Campuran protein yang akan dilakukan pemurnian atau pemisahan.
2.3.2 Sentrifugasi dan Gradien fraksinasi
Selama kurang lebih dua jam campuran material dan sampel protein disentrifugasi dengan menggunakan tabung untuk sentrifugasi dengan kecepatan 120.000 rpm. Selanjutnya akan dihasilkan larutan yang terfraksinasi bergradien. Larutan dipisahkan pada tabung-tabung reaksi yang berbeda untuk selanjutnya dilakukan tahapan pengujian protein.
Gambar 3 fraksinasi dan pemisahan protein hasil sentrifugasi
2.3.3 Pengujian Protein
Masing-masing fraksi yang didapatkan selanjutnya dilakukan pengujian untuk meihat keberhasilan pemisahan protein-protein tersebut dengan cara membandingkannya dengan protein serum standar dengan metode elektroforesis. Masing –masing fraksi protein dilarutkan dengan setengah dari volume total yang mengandung larutan 60% gliserol, 15% b-mercaptoetanol, 6% sodium dodecyl sulfate, dan 0,001% bromfenol biru. Kemudian masing-masing fraksi dimasukkan kedalam sumur pada gel sodium dodecylsulfate polyacrylamide. Selanjutnya hasil pola migrasi dapat menentukan laju sedimentasi dan koefisien sedimentasi dari masing-masing fraksi protein dengan membandingkannya dengan hasil dari referensi.
Gambar 4 Contoh hasil pengujian pemisahan campuran protein dengan elektroforesis.

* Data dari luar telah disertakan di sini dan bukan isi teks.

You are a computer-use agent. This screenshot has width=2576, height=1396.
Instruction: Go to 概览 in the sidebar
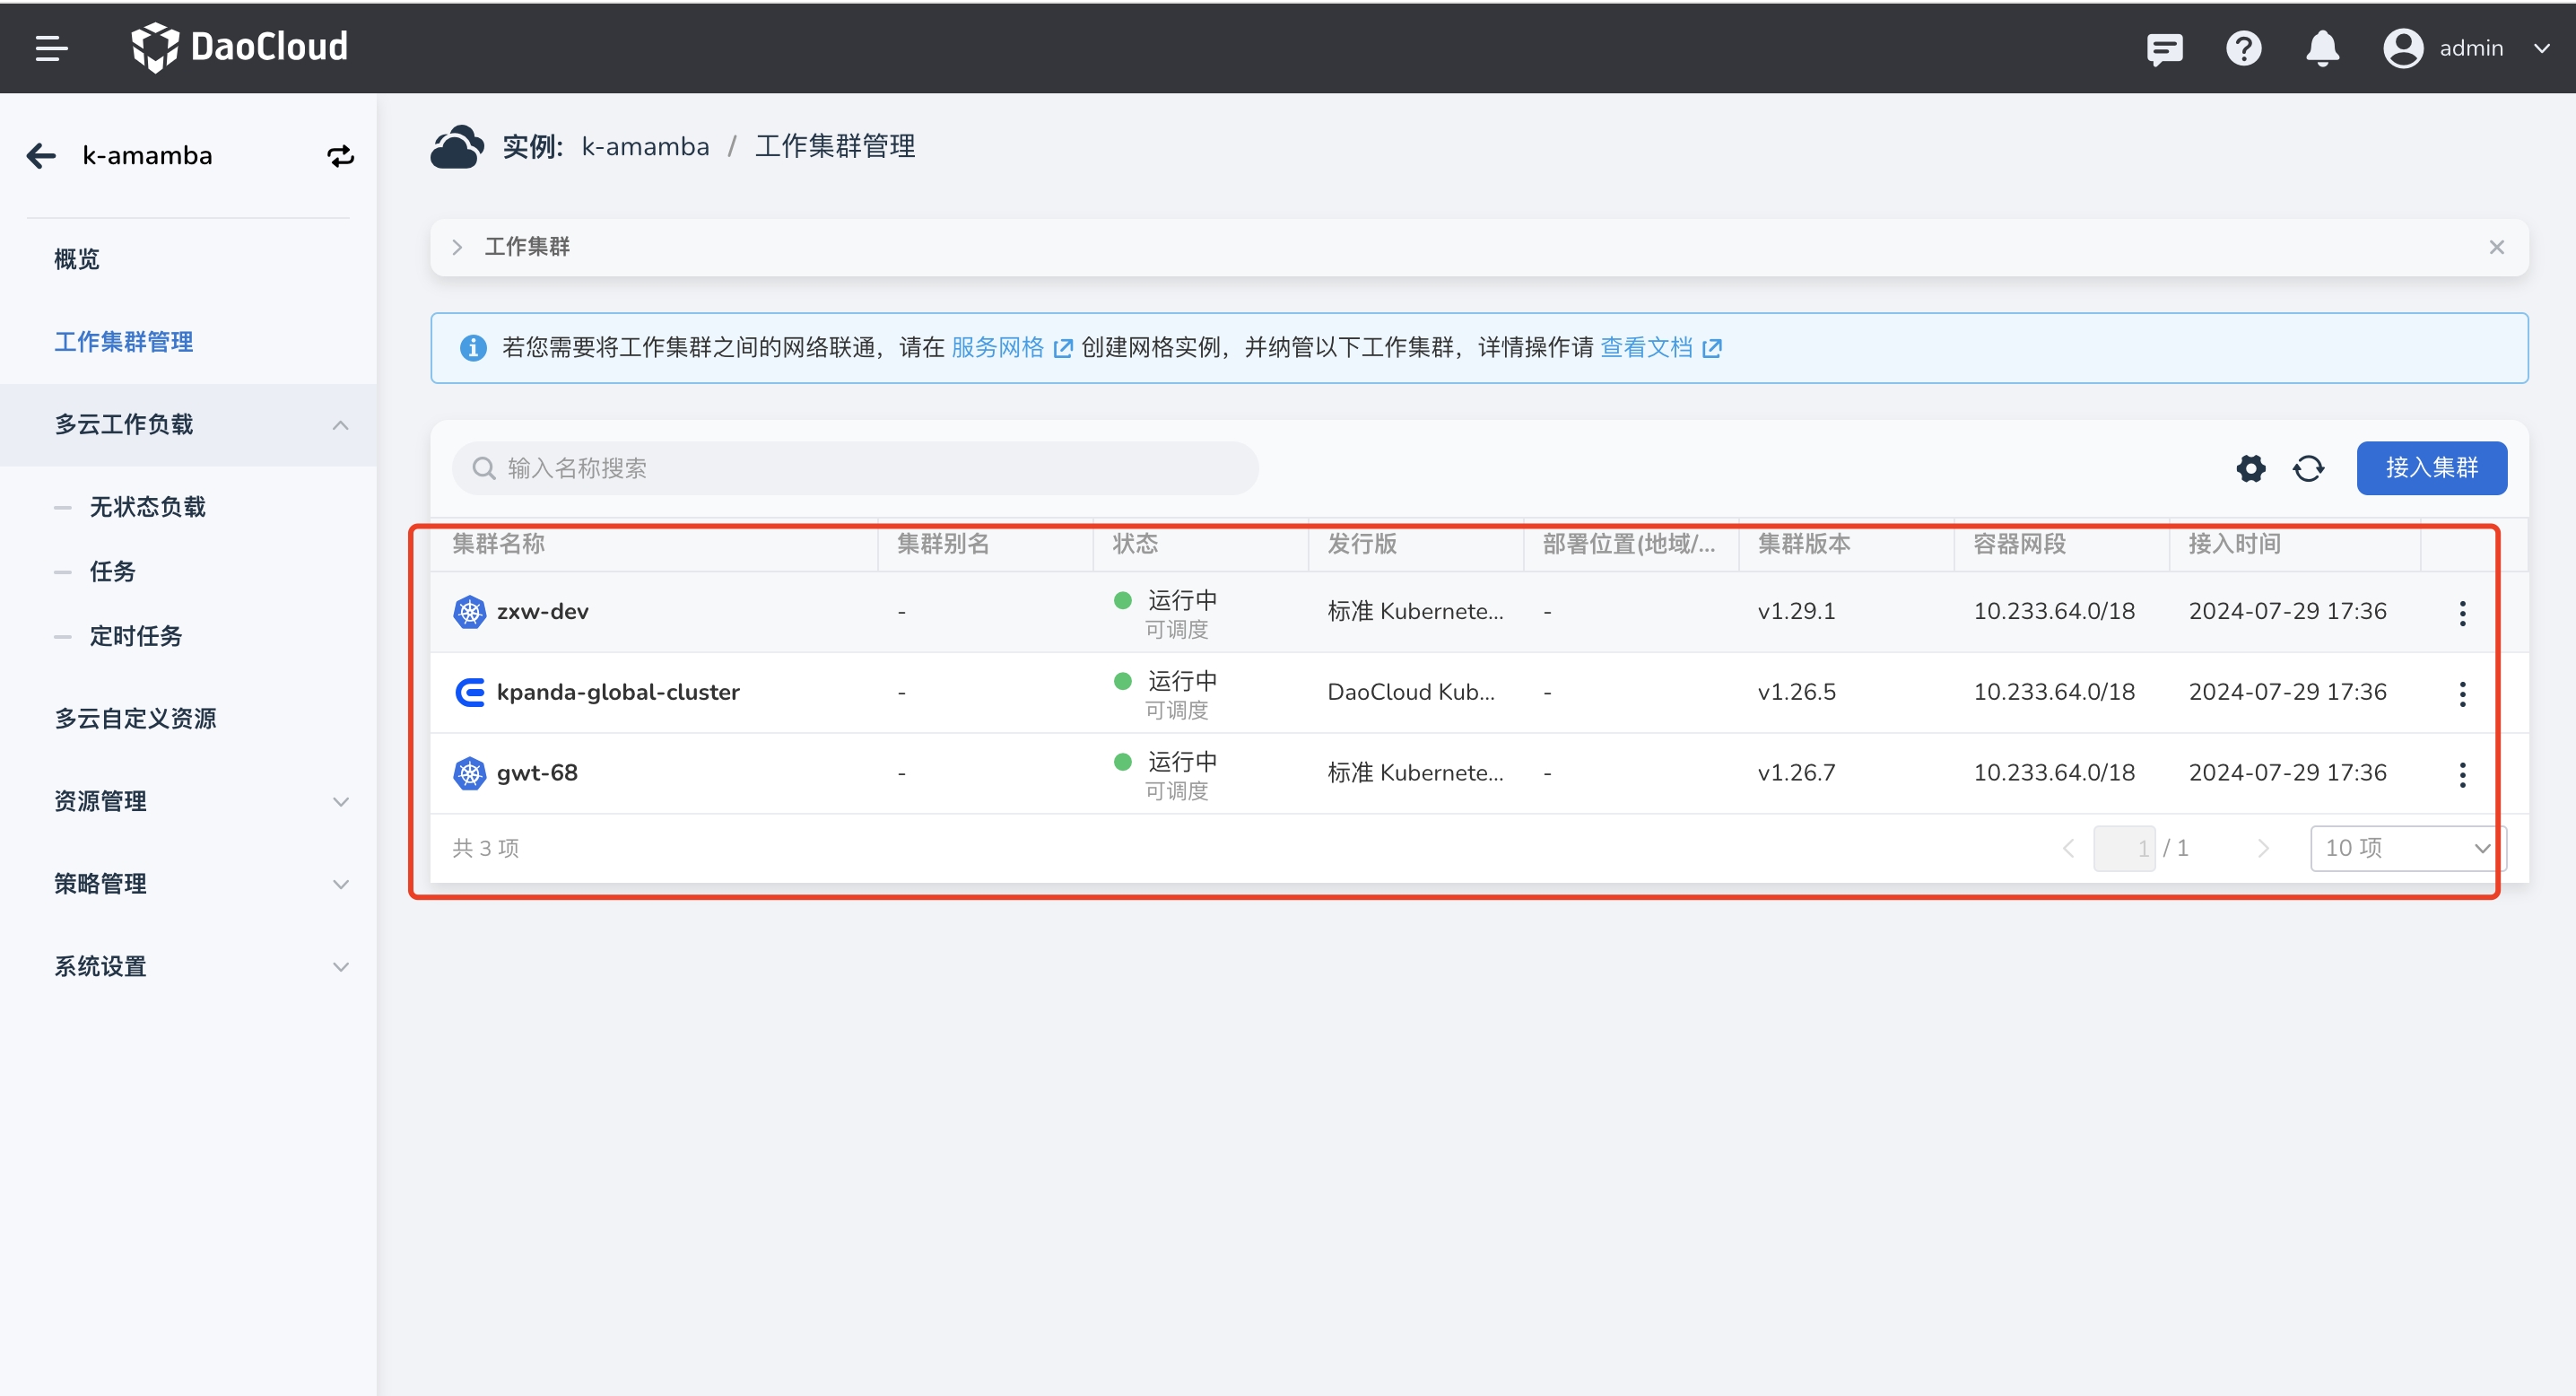[x=77, y=259]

Pada gambar diatas campuran protein (bovin serum albumin, BSA; ovalbumin, OVAL; karbonik anhidrase, CA; tripsin inhibitor kacang kedelai, STI; dan a-lactalbumin, LAC) dipisahkan dengan rate zonal sentrifugasi pada 200 µL sukrosa bergradien. (sebelah kiri diambil dari bagian paling atas hasil sentrifugasi, sebelah kanan bagian paling bawah).
BAB III
PENUTUP
Kesimpulan
Prinsip dasar pemisahan untuk pemurnian protein dengan menggunakan metoda ultrasentrifugasi yaitu pemisahan yang dilakukan berdasarkan pada berat partikel-partikel protein dan juga densitas dari protein-protein campuran dengan menerapkan gaya sentrifugal pada larutan menggunakan rotor yang berputar rotasi pada kecepatan tertentu.
Ultrasentrifugasi menerapkan dua prinsip dasar yaitu sentrifugasi diferensial yang memisahkan partikel berdasarkan berat partikel protein dan sentrifugasi gradien densitas yang menggunakan medium dengan densitas yang bergradien untuk memisahkan partikel berdasarkan perbedaan densitasnya.
Teknik percobaan yang umum dilakukan untuk memurnikan protein dengan metode ultrasenrifugasi yaitu rate zonal sentrifugasi dengan menggunakan sukrosa bergradien dengan diikuti pengujian hasil menggunakan elektroforesis.
DAFTAR PUSTAKA
Basi, N. S., Rebois, R. V. (1997). Rate Zonal Sedimentation of Proteins in One Hour or Less. Analytical Biochemistry. 251: 103-109.
Voelkl, A. (2016) . Ultracentrifugation . Heidleberg : University of Heidleberg
Anderson, N. G. (2006) . Zonal Centrifuges and Other Separation Systems. Journal of Science. 15(13) : 103-112.